(Information shown Opens)

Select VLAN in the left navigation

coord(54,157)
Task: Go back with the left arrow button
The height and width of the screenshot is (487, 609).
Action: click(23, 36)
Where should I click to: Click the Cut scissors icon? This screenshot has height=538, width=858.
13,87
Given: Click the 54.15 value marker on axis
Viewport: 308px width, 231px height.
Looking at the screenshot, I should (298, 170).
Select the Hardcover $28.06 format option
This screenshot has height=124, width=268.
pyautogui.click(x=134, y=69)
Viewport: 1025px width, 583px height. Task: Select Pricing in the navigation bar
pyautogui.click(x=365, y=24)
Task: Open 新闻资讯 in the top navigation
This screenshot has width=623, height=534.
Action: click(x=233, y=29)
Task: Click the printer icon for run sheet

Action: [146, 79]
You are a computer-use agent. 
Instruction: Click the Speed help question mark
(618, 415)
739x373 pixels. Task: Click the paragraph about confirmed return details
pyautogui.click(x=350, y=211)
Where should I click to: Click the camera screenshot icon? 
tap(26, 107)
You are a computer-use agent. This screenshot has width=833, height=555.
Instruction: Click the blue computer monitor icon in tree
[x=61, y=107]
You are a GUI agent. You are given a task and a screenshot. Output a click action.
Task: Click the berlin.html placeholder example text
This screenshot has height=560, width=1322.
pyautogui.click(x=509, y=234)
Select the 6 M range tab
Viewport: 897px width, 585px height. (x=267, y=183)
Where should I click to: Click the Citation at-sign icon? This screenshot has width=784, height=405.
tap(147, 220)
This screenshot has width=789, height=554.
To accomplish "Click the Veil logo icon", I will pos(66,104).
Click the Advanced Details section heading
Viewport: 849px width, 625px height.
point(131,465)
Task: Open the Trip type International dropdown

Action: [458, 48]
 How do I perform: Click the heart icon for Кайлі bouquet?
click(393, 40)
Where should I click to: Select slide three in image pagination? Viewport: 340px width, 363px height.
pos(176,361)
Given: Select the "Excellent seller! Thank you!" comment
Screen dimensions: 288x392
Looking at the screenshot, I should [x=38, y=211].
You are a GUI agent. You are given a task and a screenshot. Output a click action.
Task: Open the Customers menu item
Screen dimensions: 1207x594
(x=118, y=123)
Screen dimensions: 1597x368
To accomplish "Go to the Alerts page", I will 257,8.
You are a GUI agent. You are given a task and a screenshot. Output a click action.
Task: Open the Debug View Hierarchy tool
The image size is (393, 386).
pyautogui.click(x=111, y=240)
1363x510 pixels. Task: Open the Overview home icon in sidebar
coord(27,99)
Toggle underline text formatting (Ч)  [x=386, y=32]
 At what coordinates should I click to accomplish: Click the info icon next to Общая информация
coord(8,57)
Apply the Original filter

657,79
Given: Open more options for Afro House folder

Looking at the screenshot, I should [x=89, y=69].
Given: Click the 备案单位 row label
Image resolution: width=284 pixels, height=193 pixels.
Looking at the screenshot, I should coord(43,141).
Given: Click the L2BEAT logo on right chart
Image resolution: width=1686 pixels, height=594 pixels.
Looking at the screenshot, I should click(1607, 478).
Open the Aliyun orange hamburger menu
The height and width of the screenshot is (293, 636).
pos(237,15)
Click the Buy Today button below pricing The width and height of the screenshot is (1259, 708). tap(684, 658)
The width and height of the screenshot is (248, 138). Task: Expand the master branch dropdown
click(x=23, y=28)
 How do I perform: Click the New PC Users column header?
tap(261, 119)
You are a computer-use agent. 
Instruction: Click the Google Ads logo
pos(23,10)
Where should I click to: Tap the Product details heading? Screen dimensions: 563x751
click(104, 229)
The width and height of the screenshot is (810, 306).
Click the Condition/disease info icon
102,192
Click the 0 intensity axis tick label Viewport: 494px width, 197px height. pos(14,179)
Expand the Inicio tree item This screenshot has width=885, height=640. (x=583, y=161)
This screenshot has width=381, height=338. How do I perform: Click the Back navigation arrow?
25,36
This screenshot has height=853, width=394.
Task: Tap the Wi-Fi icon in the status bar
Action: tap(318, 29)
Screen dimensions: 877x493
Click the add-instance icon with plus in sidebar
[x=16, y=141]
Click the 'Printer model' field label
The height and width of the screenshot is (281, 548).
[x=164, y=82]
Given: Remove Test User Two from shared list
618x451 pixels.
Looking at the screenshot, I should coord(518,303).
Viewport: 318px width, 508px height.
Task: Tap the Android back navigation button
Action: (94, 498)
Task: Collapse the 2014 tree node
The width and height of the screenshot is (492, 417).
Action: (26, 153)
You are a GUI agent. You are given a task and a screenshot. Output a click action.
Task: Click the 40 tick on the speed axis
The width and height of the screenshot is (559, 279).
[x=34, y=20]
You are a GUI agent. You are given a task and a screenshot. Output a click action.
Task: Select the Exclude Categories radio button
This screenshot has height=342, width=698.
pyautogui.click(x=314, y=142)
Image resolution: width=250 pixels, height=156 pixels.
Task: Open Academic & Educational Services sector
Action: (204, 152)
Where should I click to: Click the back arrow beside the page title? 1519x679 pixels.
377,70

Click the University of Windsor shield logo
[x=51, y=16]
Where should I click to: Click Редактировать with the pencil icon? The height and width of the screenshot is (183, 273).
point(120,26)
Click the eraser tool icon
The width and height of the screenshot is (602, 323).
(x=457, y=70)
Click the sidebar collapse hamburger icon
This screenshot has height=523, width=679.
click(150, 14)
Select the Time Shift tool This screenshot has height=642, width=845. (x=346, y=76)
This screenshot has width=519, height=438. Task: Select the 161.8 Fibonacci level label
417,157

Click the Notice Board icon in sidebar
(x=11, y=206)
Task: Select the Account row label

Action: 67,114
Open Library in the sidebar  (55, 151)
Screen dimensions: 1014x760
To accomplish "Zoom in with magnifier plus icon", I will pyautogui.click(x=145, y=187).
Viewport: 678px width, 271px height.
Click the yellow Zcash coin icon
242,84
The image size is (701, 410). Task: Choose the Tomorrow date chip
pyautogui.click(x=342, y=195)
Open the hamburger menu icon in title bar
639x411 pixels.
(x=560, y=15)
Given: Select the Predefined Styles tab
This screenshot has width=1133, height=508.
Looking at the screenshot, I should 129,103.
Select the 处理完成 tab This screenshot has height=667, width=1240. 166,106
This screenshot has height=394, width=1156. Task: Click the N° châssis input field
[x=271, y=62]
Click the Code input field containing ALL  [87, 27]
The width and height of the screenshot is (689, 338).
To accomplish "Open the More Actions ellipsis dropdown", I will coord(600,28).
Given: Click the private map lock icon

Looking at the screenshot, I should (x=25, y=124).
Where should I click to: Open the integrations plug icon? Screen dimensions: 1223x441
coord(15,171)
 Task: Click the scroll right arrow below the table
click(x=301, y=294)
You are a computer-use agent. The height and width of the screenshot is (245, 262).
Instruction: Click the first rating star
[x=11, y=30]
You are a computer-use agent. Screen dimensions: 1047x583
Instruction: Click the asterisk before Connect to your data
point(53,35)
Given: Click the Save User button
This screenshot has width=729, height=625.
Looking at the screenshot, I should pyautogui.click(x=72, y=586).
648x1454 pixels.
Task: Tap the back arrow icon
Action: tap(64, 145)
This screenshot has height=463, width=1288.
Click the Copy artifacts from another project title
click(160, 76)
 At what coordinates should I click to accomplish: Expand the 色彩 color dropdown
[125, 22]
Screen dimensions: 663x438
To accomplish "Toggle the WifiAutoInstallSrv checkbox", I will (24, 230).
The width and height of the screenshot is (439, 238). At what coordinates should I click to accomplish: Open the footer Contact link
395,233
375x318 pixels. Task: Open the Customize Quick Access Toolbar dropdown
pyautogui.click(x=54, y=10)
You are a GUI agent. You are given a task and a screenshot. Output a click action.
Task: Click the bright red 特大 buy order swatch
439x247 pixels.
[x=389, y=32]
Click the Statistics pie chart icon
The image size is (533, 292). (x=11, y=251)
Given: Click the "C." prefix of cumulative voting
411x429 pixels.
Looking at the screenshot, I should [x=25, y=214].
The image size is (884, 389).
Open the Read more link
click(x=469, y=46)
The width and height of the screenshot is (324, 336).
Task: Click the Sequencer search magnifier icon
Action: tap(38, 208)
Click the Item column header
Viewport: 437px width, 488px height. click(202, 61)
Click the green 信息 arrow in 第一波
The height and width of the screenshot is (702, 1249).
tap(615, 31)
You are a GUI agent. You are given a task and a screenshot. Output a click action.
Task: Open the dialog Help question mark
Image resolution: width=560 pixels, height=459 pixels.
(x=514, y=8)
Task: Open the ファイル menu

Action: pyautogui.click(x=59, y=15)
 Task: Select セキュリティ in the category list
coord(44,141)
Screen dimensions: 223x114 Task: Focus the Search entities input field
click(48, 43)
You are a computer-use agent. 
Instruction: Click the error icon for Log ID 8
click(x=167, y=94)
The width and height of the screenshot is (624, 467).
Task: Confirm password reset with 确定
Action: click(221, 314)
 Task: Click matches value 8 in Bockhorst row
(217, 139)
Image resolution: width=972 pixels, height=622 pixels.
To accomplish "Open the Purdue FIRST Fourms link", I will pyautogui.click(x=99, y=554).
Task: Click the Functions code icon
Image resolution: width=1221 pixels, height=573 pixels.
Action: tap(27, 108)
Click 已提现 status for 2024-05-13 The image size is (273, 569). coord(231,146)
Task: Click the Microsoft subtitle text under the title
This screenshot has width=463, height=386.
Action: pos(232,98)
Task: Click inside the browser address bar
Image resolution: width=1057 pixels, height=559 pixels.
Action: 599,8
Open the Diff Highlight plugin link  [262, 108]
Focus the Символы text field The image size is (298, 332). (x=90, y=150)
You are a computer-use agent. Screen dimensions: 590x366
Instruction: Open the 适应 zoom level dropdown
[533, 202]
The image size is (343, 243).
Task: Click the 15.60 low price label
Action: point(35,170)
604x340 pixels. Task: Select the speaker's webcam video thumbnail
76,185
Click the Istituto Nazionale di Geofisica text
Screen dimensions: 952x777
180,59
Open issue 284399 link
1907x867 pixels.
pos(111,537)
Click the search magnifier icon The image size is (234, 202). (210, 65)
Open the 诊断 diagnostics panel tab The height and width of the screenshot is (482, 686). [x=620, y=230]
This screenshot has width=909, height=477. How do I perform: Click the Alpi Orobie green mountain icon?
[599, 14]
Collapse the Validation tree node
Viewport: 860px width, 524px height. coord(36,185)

(Information shown Closes)

Exercise objective: Among the records, find every line with the word "Toggle" and copy it.

Output for this task:
Toggle underline text formatting (Ч)  [x=386, y=32]
To accomplish "Toggle the WifiAutoInstallSrv checkbox", I will (24, 230).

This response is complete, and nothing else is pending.